Parameter Type Default Description
threshold float 0.7 Detection confidence threshold (0.0–1.0). Higher values require stronger code signal before triggering; lower values catch more ambiguous cases.
languages list[CodeLanguage] \| None None Filter detection to specific languages. None means detect all 17 supported languages.
action Action Action.BLOCK Action when code is detected.
overrides dict[CodeLanguage, Action] \| None None Per-language action overrides. Useful for treating certain languages differently — e.g., block SQL but only log HTML.

Actions and Conditions

CodeScanner defaults to Action.BLOCK because code in user input frequently indicates an injection attempt or policy violation. For a general-purpose assistant where users occasionally paste code snippets, start with Action.LOG to measure frequency before deciding on enforcement.

Raise threshold to 0.85 or higher to reduce false positives on text that superficially resembles code (technical writing, command references). Lower it toward 0.5 to catch obfuscated or minimal code snippets.
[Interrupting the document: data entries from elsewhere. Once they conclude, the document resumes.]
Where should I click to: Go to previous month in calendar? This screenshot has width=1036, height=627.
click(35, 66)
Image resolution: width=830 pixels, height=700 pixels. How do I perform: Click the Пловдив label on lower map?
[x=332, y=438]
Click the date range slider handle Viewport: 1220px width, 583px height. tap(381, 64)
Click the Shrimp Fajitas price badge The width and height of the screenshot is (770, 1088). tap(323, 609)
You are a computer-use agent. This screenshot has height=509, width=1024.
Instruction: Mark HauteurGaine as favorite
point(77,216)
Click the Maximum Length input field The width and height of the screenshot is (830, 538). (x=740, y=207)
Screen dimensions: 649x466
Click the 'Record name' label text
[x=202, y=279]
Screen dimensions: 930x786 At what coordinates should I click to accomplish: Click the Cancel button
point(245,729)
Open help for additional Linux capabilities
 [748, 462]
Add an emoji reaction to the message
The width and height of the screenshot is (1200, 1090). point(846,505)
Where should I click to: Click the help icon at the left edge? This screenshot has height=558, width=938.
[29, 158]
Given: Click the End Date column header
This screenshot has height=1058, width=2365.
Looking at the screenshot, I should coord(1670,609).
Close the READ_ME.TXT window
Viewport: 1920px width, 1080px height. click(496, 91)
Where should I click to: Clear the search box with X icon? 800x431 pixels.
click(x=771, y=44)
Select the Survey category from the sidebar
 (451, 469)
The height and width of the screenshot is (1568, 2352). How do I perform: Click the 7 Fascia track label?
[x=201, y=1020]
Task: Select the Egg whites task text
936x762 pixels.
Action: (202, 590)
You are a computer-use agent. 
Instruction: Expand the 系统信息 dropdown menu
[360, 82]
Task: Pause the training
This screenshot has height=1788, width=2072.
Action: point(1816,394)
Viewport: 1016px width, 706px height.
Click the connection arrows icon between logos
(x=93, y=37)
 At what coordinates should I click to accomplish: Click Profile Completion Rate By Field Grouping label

See the Concepts page for the full reference on Actions and Conditions.

scan_input Example

Blocking SQL and Bash specifically — the two languages most likely to represent injection payloads in a customer-facing assistant:

from meshulash_guard import Guard, Action
from meshulash_guard.scanners import CodeScanner, CodeLanguage

guard = Guard(api_key="sk-your-api-key", tenant_id="your-tenant-id")

code = CodeScanner(
    threshold=0.65,
    languages=[CodeLanguage.SQL, CodeLanguage.BASH],
    action=Action.BLOCK,
)

# Potential SQL injection payload
user_input = "'; DROP TABLE users; SELECT * FROM accounts WHERE '1'='1"

result = guard.scan_input(user_input, scanners=[code])

print(f"Status: {result.status}")

if result.status == "blocked":
    print("Request rejected: code injection payload detected.")

Expected output:

Status: blocked
Request rejected: code injection payload detected.

scan_output Example

Detecting if an LLM response unexpectedly contains source code — for example, a customer support bot that should never provide shell commands:

from meshulash_guard import Guard, Action
from meshulash_guard.scanners import CodeScanner, CodeLanguage

guard = Guard(api_key="sk-your-api-key", tenant_id="your-tenant-id")

code = CodeScanner(
    languages=[CodeLanguage.BASH, CodeLanguage.PYTHON],
    action=Action.BLOCK,
    overrides={CodeLanguage.HTML: Action.LOG},
)

llm_response = (
    "To reset your password, run this command: "
    "curl -X POST https://api.example.com/reset --data 'user=admin'"
)

result = guard.scan_output(llm_response, scanners=[code])

if result.status == "blocked":
    print("LLM response blocked — model included code in its reply.")
else:
    print(result.processed_text)

Expected output:

LLM response blocked — model included code in its reply.